Tunisia’s tiny Jewish community has welcomed the ascension to the presidency of Prime Minister Zine el Abidine Ben Ali, even though the man he deposed over the weekend, President Habib Bourguiba, was regarded by Jews as their “protector.”
There are about 3,500 Jews out of a total population of 6.9 million in Tunisia, a North African Arab state which won independence from France in 1956. Bourguiba was its first and only president until Ben Ali, whom he had appointed prime minister, took over in a bloodless coup Saturday, declaring the 84-year-old incumbent to be “senile” and unable to run the country.
Tunisian Jews, contacted by Jewish organizations in Paris Saturday night and Sunday, said the rise of Ben Ali to power was an assurance that their safety and well-being would not be threatened.

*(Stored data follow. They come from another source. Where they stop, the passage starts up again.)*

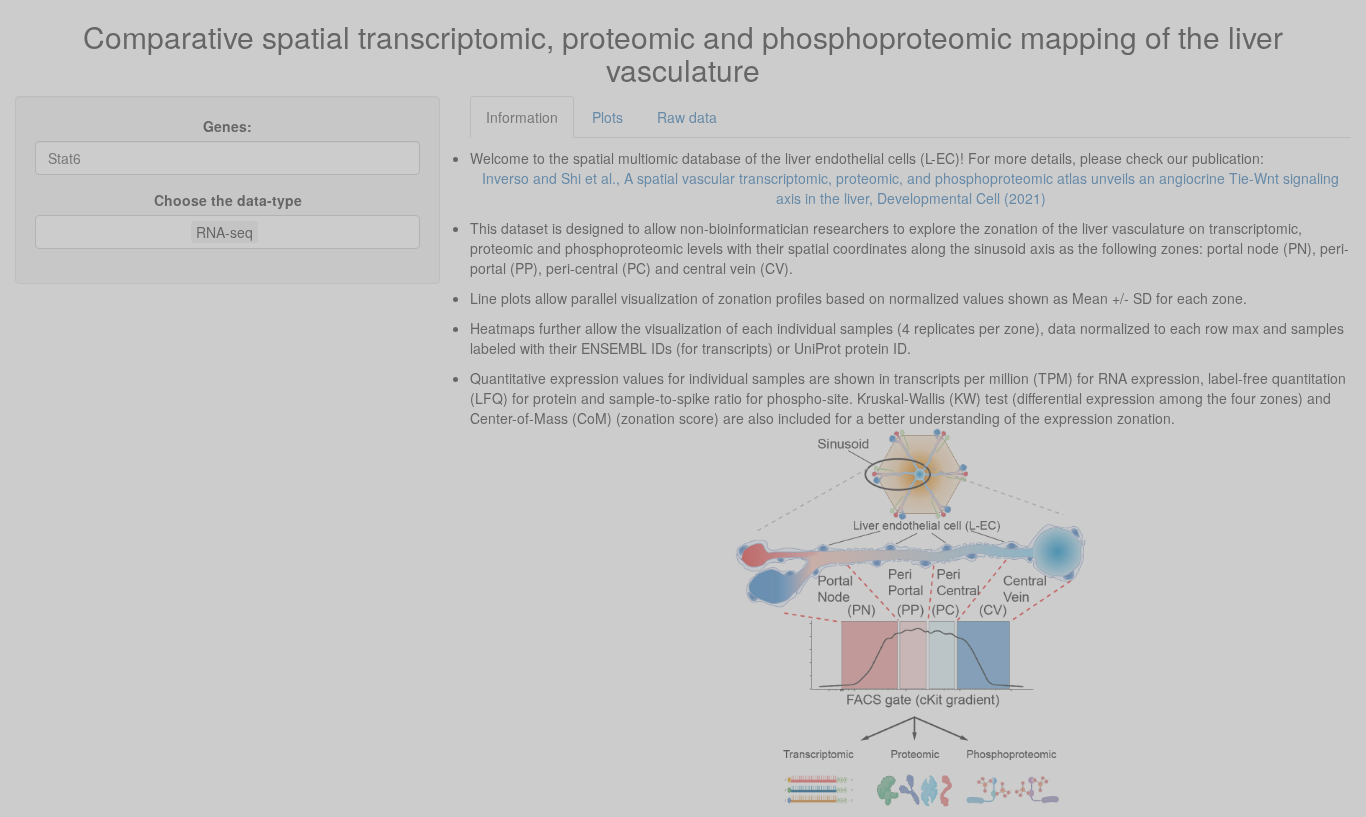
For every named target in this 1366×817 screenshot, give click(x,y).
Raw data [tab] (687, 117)
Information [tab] (522, 117)
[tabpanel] (910, 477)
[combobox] (263, 232)
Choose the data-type (228, 200)
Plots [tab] (607, 117)
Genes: (227, 126)
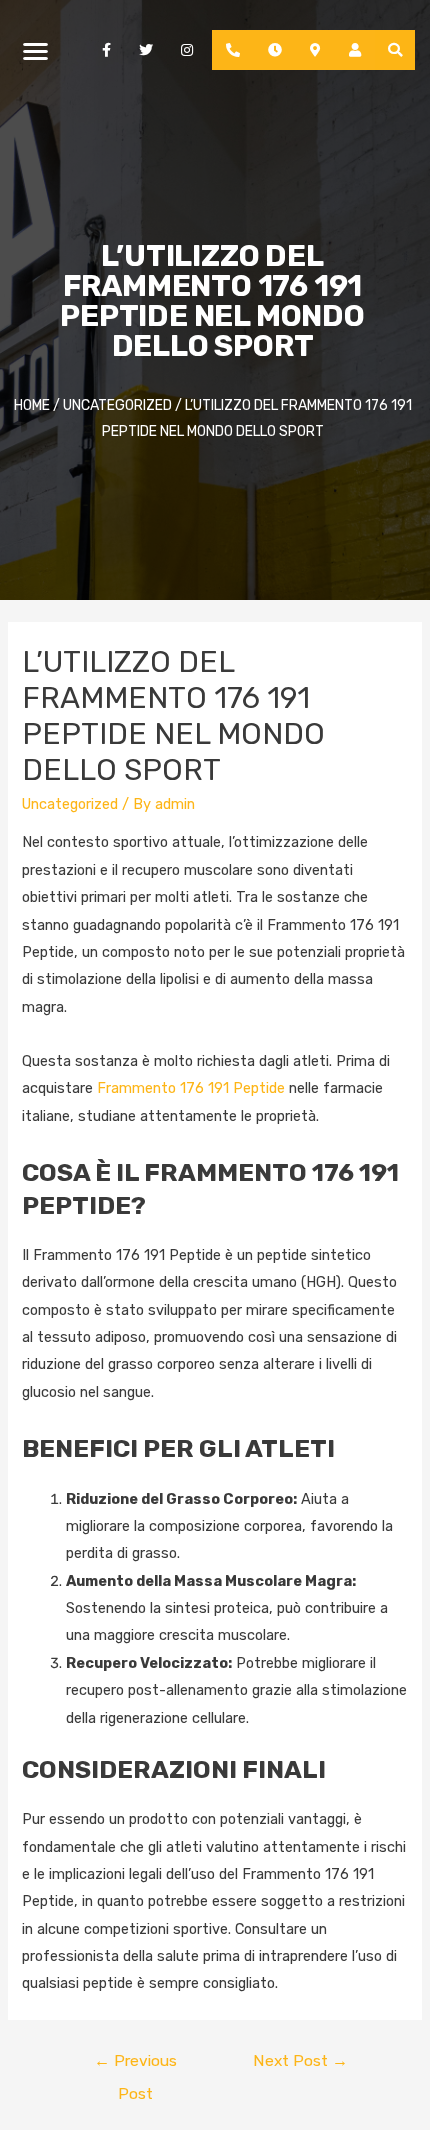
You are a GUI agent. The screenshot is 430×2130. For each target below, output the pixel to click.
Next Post (300, 2060)
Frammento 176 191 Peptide (191, 1088)
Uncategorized (70, 804)
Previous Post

Many said they will feel safer under Ben Ali’s rule. They said that during the last years of Bourguiba’s presidency he was, despite his good will, no longer able to run the police and security services efficiently. There were, in fact, a number of anti-Semitic incidents in the final years of Bourguiba’s rule, including an attack on a synagogue in Djerba two years ago.
Ben Ali is a former interior minister and former chief of police and security services, known for his tough imposition of law and order. But observers here doubt that the new president has Bourguiba’s charisma and political courage.
They say he will probably try to compromise with the other Arab states on “non-vital issues” such as the Middle East. He will also try to avoid any direct confrontation with Tunisia’s increasingly active Moslem fundamentalist movement, which has been at the root of recent anti-Jewish disturbances, observers say.
But while Tunisian Jews do not appear to feel any less secure under Ben Ali’s rule, many recall with nostalgia his predecessor’s personal initiatives. Bourguiba was the first Arab statesman to advocate peace with Israel. In the early 1960s, he openly received the late Dr. Nahum Goldmann, then president of the World Zionist Organization. Later in an interview with a French news magazine, Bourguiba called for Arab recognition of Israel and direct Arab-Israeli peace talks.